Bussola

Antiriciclaggio

03 Luglio 2019 | ,

Sommario

Inquadramento | Considerazioni di carattere generale | La repressione del riciclaggio attraverso le fattispecie previste dal codice penale | Il sistema di prevenzione del riciclaggio: il d.lgs. 231/2007 e le successive modifiche | I protagonisti della lotta al riciclaggio e al finanziamento del terrorismo | (Segue). I soggetti obbligati | (Segue). Le Autorità preposte al contrasto | L'obbligo di adeguata verifica della clientela | (Segue).
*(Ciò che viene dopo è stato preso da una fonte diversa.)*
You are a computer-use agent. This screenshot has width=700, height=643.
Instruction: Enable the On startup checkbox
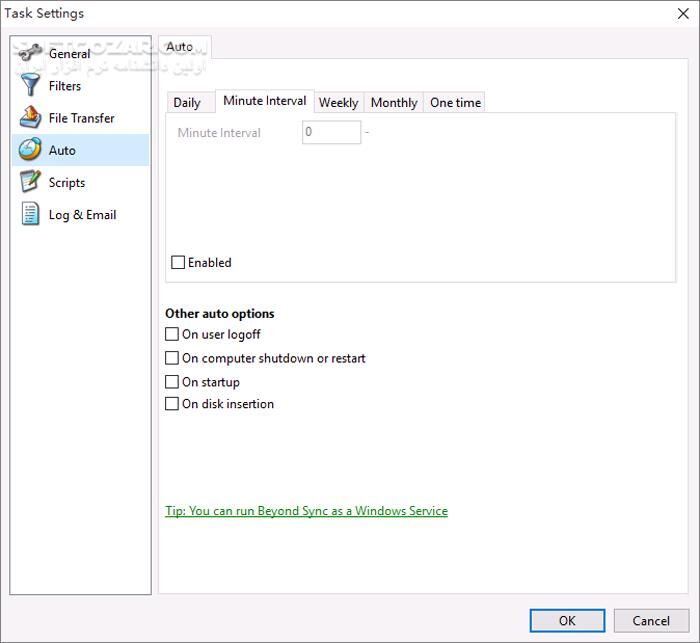pyautogui.click(x=172, y=382)
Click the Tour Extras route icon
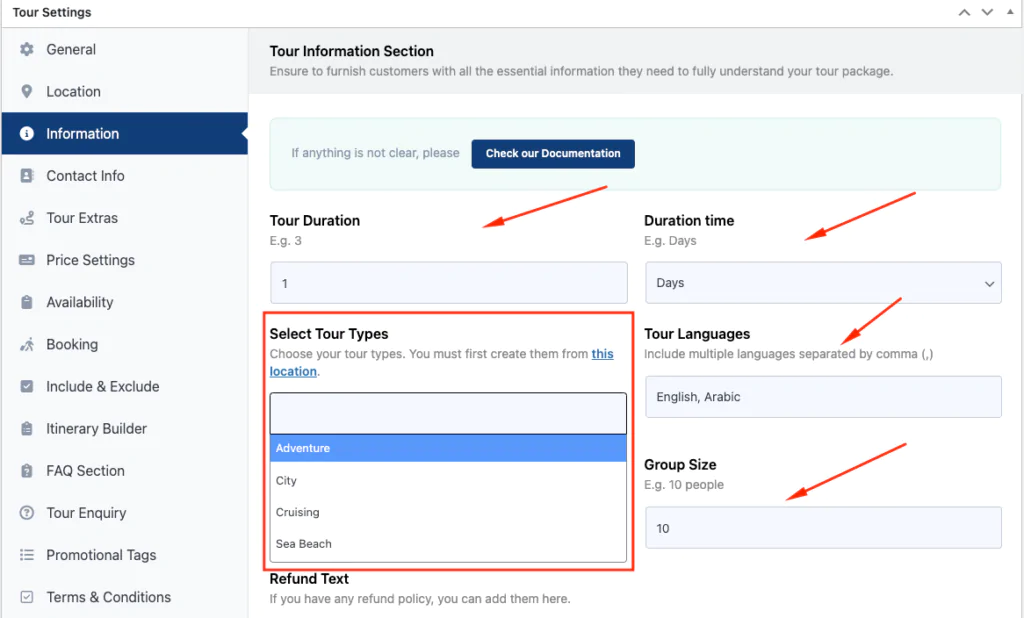 [27, 218]
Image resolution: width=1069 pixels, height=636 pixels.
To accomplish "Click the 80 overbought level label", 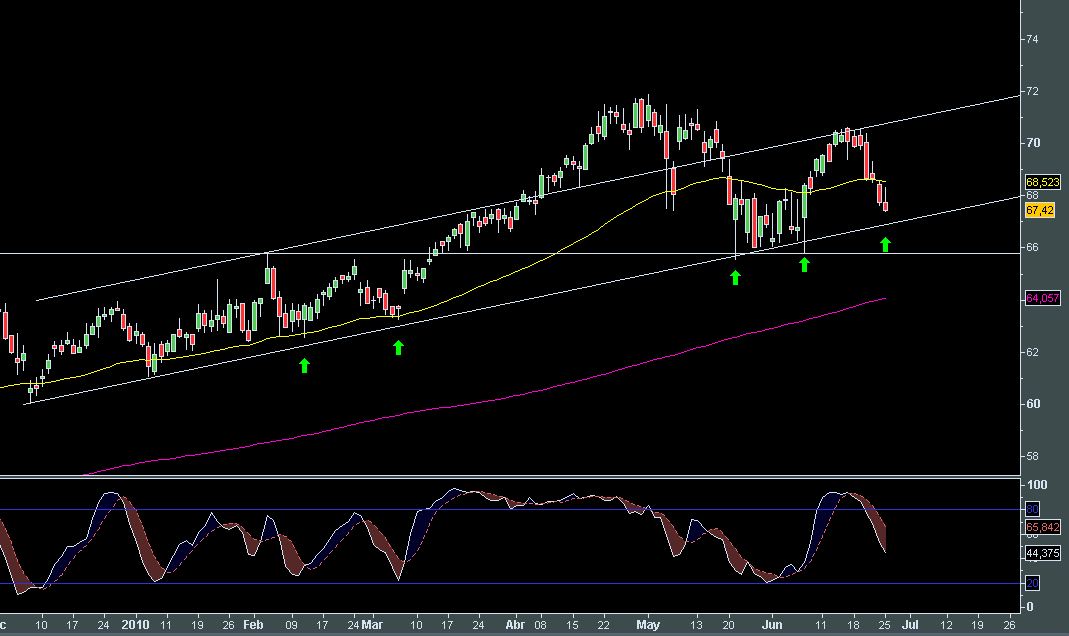I will pos(1034,509).
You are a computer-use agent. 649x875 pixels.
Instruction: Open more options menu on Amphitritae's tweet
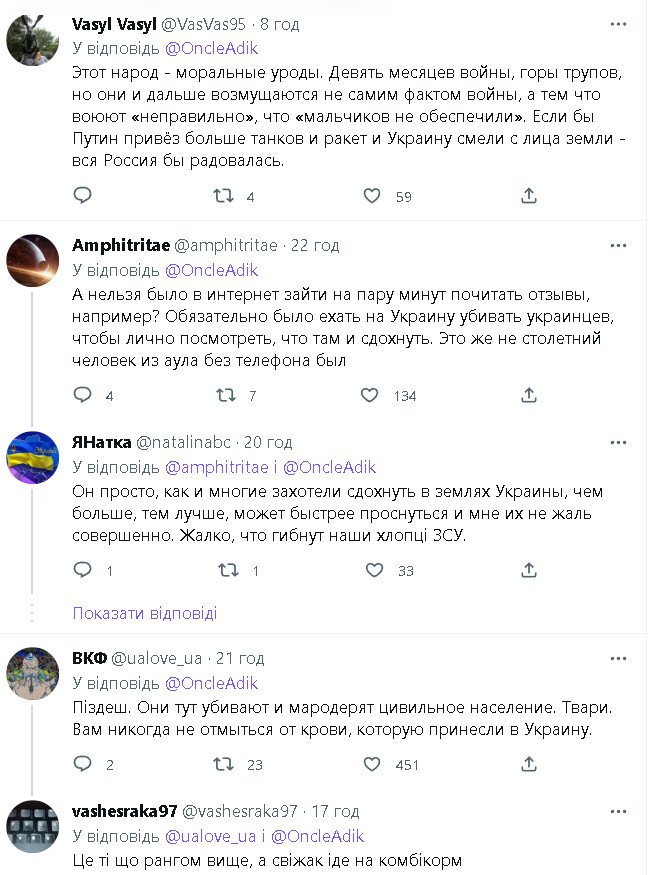tap(618, 245)
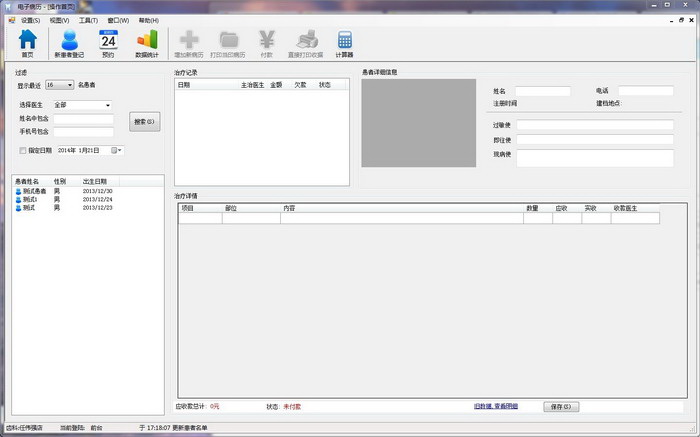
Task: Click 打印当前病历 folder icon
Action: point(228,43)
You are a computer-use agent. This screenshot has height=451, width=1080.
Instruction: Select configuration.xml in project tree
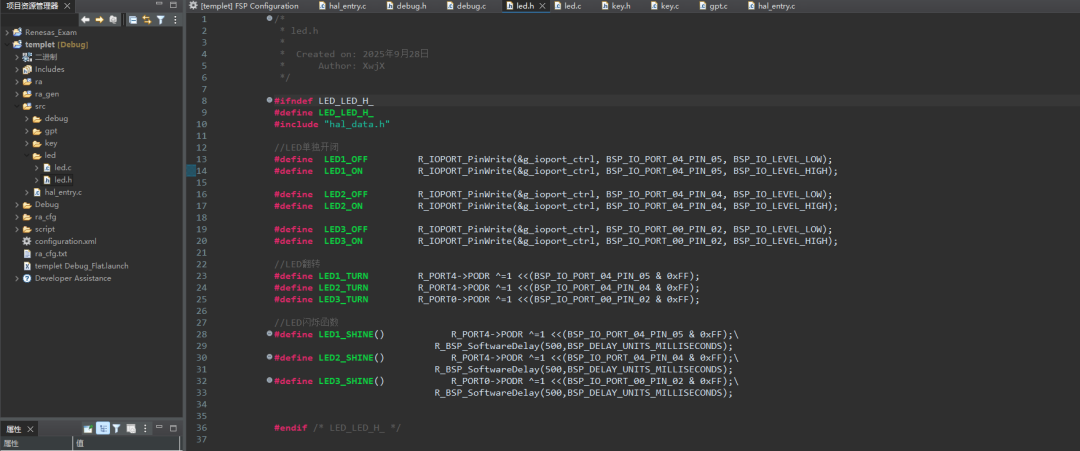(x=65, y=241)
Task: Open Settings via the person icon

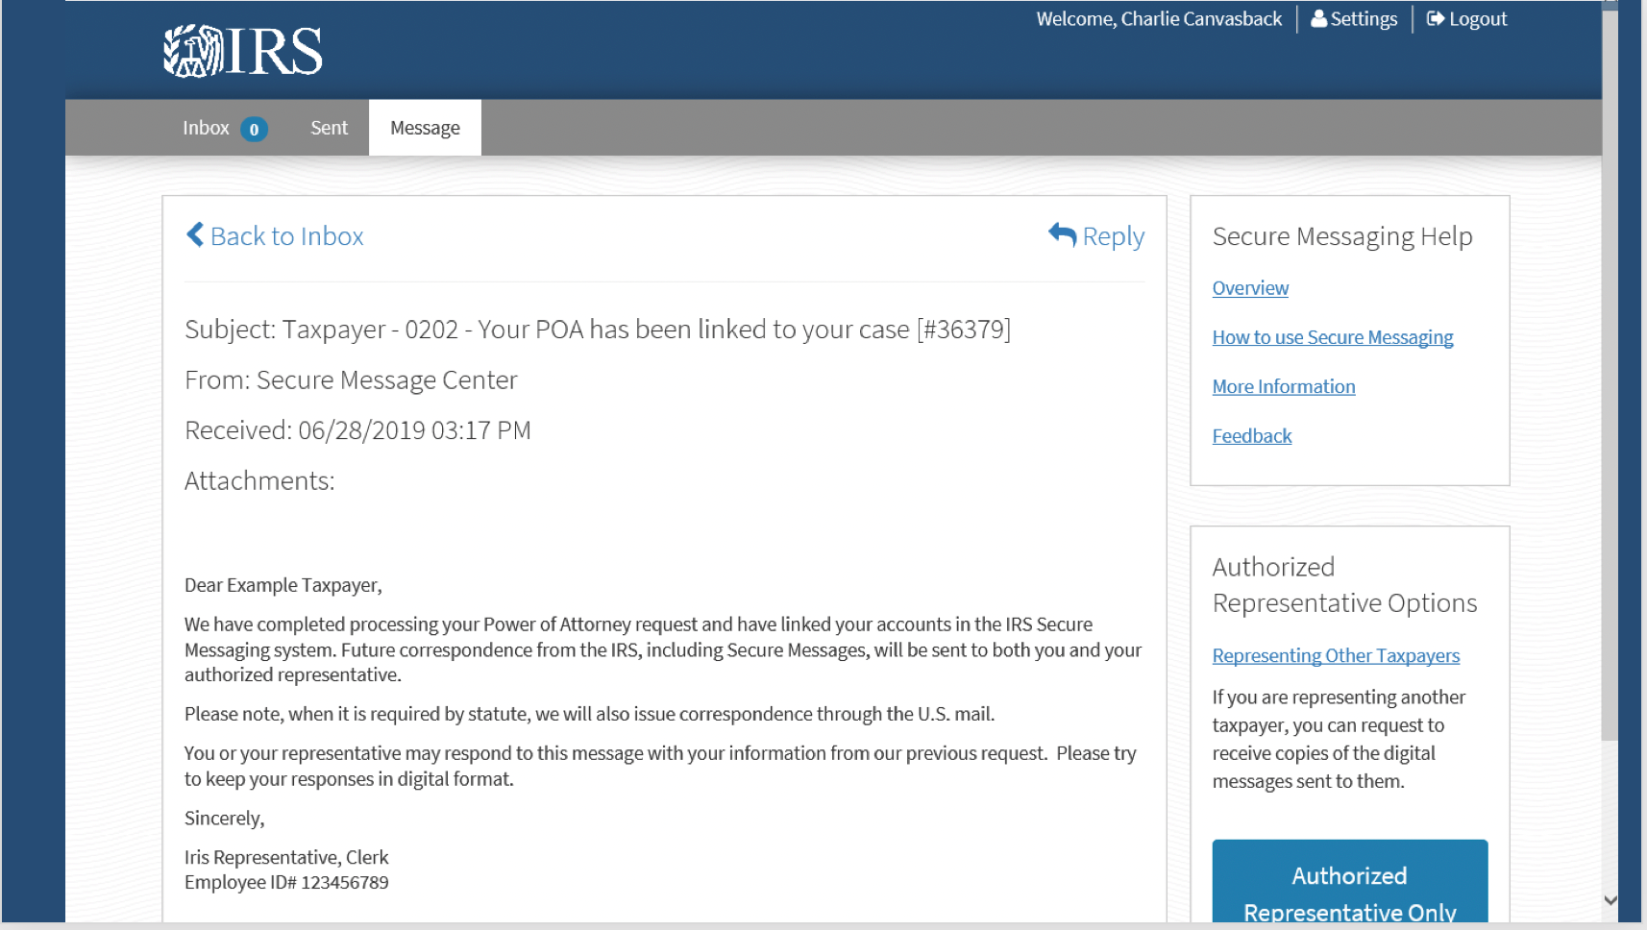Action: click(x=1318, y=19)
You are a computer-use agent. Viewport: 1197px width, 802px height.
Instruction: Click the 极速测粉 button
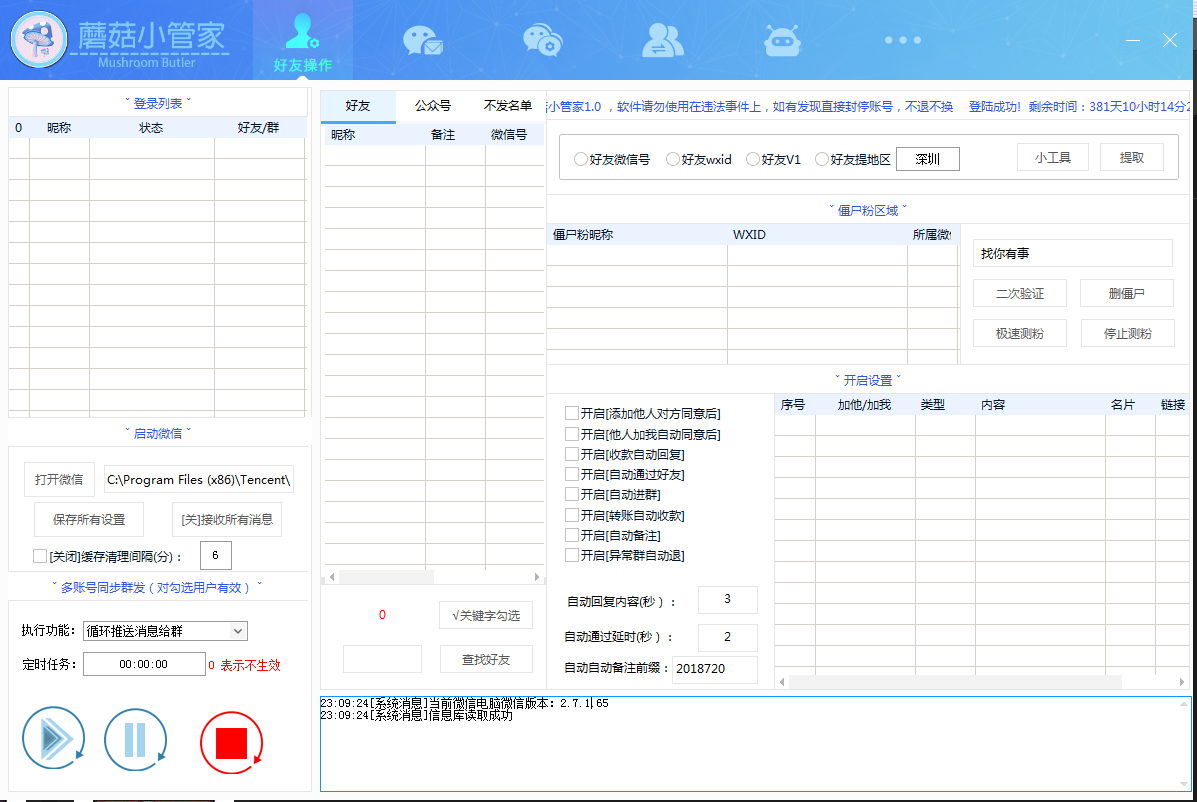(1019, 334)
Il titolare effettivo | L'obbligo di cosnervazione | L'obbligo di segnalazione delle operazioni sospette | L'obbligo di astensione | Profili sanzionatori | D.lgs. 231/2007 e d.lgs. 231/2001: sistemi di prevenzione a confronto |

 

Il rischio riciclaggio è talmente alto e potenzialmente foriero di danni per l'economia e i mercati da costringere il legislatore a continui interventi. Essere al passo con i tempi e con l'evoluzione del sistema economico che offre possibilità, fino a poco fa impensabili, di muovere in sicurezza e in breve tempo ingenti capitali, è dunque un'esigenza insopprimibile. Il risultato è un sistema normativo in continua evoluzione, anche per il costante sforzo del legislatore comunitario. Sul piano tecnico-giuridico, è ormai un dato di fatto che la repressione del riciclaggio da sola non garantisce risultati soddisfacenti. L'azione del legislatore penale, infatti, nonostante la minaccia di una sanzione elevata, finisce per intervenire quando i danni della condotta illecita si sono già prodotti. Pertanto, accanto a questa tipologia di intervento, si riscontra una marcata tendenza preventiva che si sostanzia nella previsione di adempimenti sempre più stringenti da parte di un numero di soggetti sempre più ampio, laddove coinvolti in operazioni sensibili al rischio di riciclaggio. E tale sistema preventivo è così importante da essere accompagnato da sue proprie sanzioni che prescindono dalla realizzazione dei reati di cui agli artt. 648-bis ss. c.p.